# [Material for this exercise]
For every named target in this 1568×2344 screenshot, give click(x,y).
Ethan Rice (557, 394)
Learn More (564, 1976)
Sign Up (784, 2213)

---

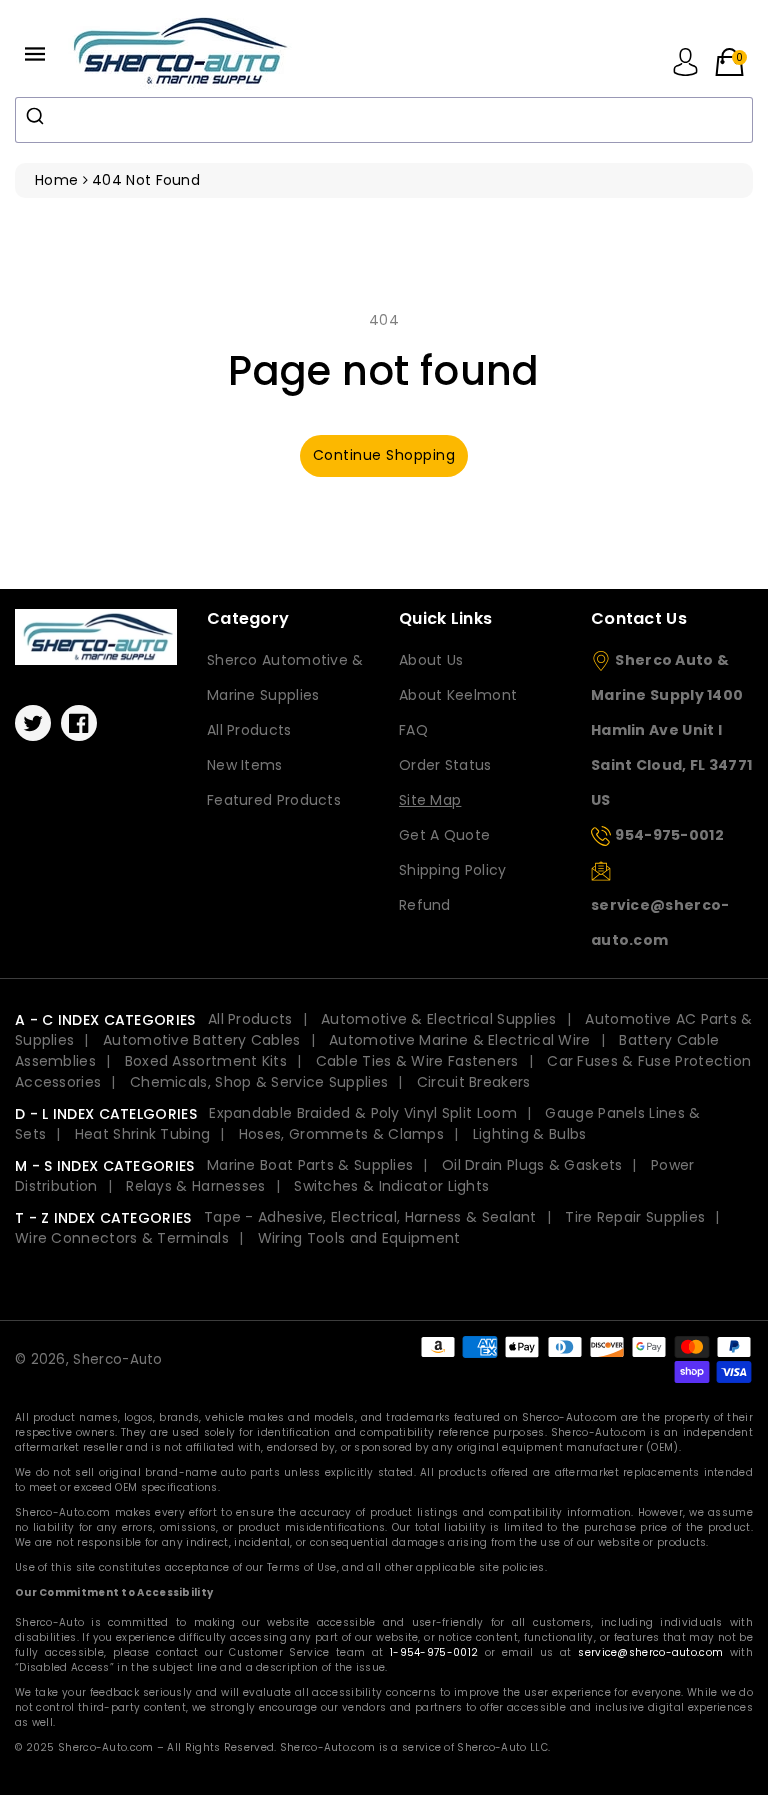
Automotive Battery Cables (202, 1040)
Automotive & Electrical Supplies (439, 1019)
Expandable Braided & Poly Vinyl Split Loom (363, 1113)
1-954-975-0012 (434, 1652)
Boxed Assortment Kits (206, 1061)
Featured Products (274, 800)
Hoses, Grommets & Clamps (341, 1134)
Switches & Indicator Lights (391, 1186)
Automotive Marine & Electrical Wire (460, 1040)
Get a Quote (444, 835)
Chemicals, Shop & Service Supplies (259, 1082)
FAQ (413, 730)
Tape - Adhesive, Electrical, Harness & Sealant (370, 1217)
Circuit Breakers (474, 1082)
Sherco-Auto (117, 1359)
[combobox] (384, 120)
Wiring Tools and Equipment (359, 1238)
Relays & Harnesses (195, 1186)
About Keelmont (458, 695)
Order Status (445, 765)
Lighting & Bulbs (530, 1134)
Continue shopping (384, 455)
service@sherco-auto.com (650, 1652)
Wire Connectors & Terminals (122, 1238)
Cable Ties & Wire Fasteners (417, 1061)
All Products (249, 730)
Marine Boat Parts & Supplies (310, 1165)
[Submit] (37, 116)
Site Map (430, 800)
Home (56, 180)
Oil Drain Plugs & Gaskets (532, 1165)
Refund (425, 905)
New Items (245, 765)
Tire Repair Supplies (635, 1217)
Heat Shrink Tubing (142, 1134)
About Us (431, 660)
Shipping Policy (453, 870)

# [What is being asked]
In the entries above, find the line with "Chemicals, Shop &" and the line with "Shipping Policy (453, 870)", then restate word for word both of them and every line between, with nothing more.

# [Completed task]
Chemicals, Shop & Service Supplies (259, 1082)
FAQ (413, 730)
Tape - Adhesive, Electrical, Harness & Sealant (370, 1217)
Circuit Breakers (474, 1082)
Sherco-Auto (117, 1359)
[combobox] (384, 120)
Wiring Tools and Equipment (359, 1238)
Relays & Harnesses (195, 1186)
About Keelmont (458, 695)
Order Status (445, 765)
Lighting & Bulbs (530, 1134)
Continue shopping (384, 455)
service@sherco-auto.com (650, 1652)
Wire Connectors & Terminals (122, 1238)
Cable Ties & Wire Fasteners (417, 1061)
All Products (249, 730)
Marine Boat Parts & Supplies (310, 1165)
[Submit] (37, 116)
Site Map (430, 800)
Home (56, 180)
Oil Drain Plugs & Gaskets (532, 1165)
Refund (425, 905)
New Items (245, 765)
Tire Repair Supplies (635, 1217)
Heat Shrink Tubing (142, 1134)
About Us (431, 660)
Shipping Policy (453, 870)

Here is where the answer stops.